Je leur dis que je suis désolée et que même si je n’ai pas de véritable solution à leur proposer, nous sommes beaucoup plus nombreux que je ne l’aurais cru à nous soucier d’eux. Qu’au moins en esprit, ils ne sont pas seuls… Même si ces bonnes pensées et ces bonnes volontés citoyennes qui veulent se battre pour eux et les soutenir se sentent parfois bien impuissantes. Elles me sourient et ont ce regard qu’ont chaque fois les Roms à qui je dis cela. Ce sourire qui dit quelque chose comme "Merci de me considérer."
Ce matin, je ne sais pas si ces deux femmes, et les quatre enfants de la première, font partie des 60 ou des 110. Mais je sais que toutes les familles d'enfants scolarisés n’ont pas été retenues.

*

Et à la fin de cette dernière visite au gymnase où je n’ai pas su m’empêcher d’espérer, j’ai accompagné Clara dans le cabinet improvisé de Médecins du monde. Et là, j’ai vu, de mes yeux, sous les mains délicates et attentionnés du médecin, ses organes se déplacer dans son ventre, comme un bébé dans celui d’une femme enceinte de 9 mois. Depuis, je me suis occupée de lui faire fabriquer sur mesure une ceinture abdominale qui devrait être une sorte de salvation temporaire (grâce au généreux don d’une grande amie de Montréal, délicieuse et merveilleuse A.), ceinture qui sera prête dans une semaine. Et je dois l’accompagner à long terme, mettre en place un suivi médical sérieux. Tous les médecins qu’elle a vus et avec qui j’ai parlé, tous les professionnels que j’ai vus l’examiner, y compris l’excellente et bienveillante orthopédiste à qui nous avons commandé la ceinture hier, ont eu le même regard. Ce regard, je commence à savoir ce qu’il signifie : si les choses restent telles qu’elles sont depuis qu’elle est arrivée ici en 2009, Clara est en danger. De mort.

Depuis hier soir, je le sais, Clara et Fabian ne font pas partie des 60.


*

Ça y est. Je le vois. L’abattement. Il est là. Juste là. Il m’attend, patient, de l’autre côté de ce point final.

*




p.s. Plusieurs lecteurs de ce blog m’ont demandé comment ils pouvaient aider à changer les choses, dans le cadre par exemple d’une action concertée.
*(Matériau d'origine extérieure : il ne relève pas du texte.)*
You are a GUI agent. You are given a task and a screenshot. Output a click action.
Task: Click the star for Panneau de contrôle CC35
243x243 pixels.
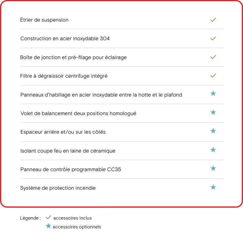click(x=213, y=168)
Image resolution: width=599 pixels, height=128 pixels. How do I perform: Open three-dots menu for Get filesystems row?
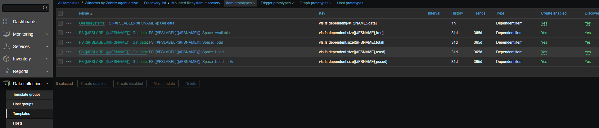pyautogui.click(x=69, y=23)
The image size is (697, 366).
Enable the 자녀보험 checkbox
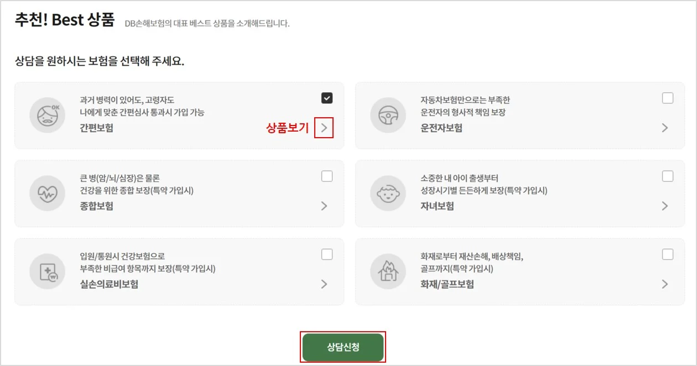click(667, 175)
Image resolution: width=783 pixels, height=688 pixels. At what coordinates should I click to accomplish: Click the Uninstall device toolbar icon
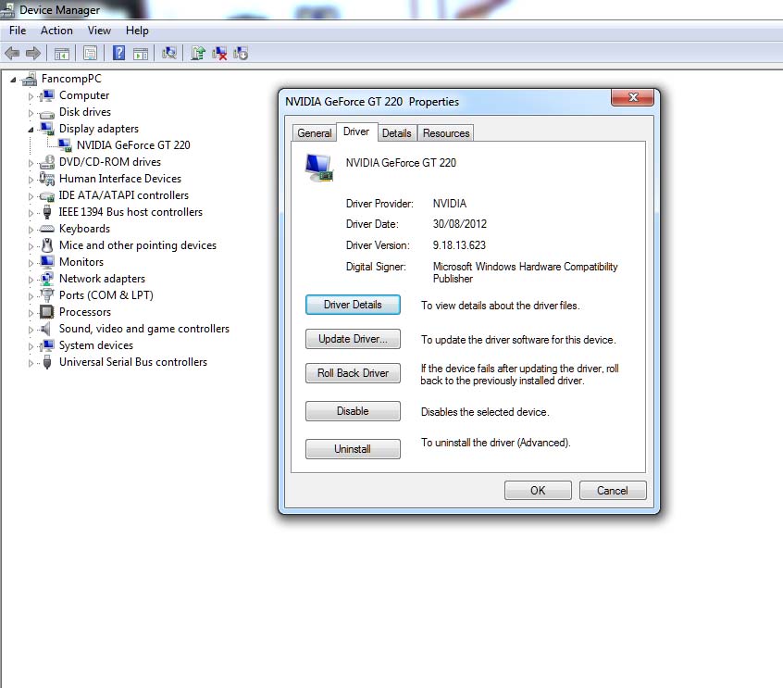click(220, 54)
Il va de soi que si les réponses à ces questions étaient à portée de main, tous ces militants associatifs que j’ai rencontrés et qui oeuvrent pour les roms ou pour les démunis en général depuis des années m’en auraient fait part… Evidemment si je peux, via ce blog, relayer des messages ou informations je le ferai. En attendant, il faut faire ce que j’ai fait, je pense : ouvrir les yeux sur sa commune, son quartier, son village. Regarder qui sont et comment vivent ces gens qui ont besoin d’aide, ces démunis qui sont nos concitoyens (qu’ils soient roms ou pas, d’ailleurs). Tenter de savoir quelles sont les structures qui œuvrent pour les aider et voir comment, dans quelle mesure l’on peut les assister ou les consulter. Et puis aller rendre visite à ces personnes, se comporter en voisins. Tenter de savoir ce qu’il leur faut et en fonction de ses moyens, de son temps, de son énergie, leur apporter quelques denrées, un peu de soutien… les traiter comme des Hommes.

Et ici, maintenant, briser le silence, combattre l’ignorance et les préjugés, chaque fois que c’est possible.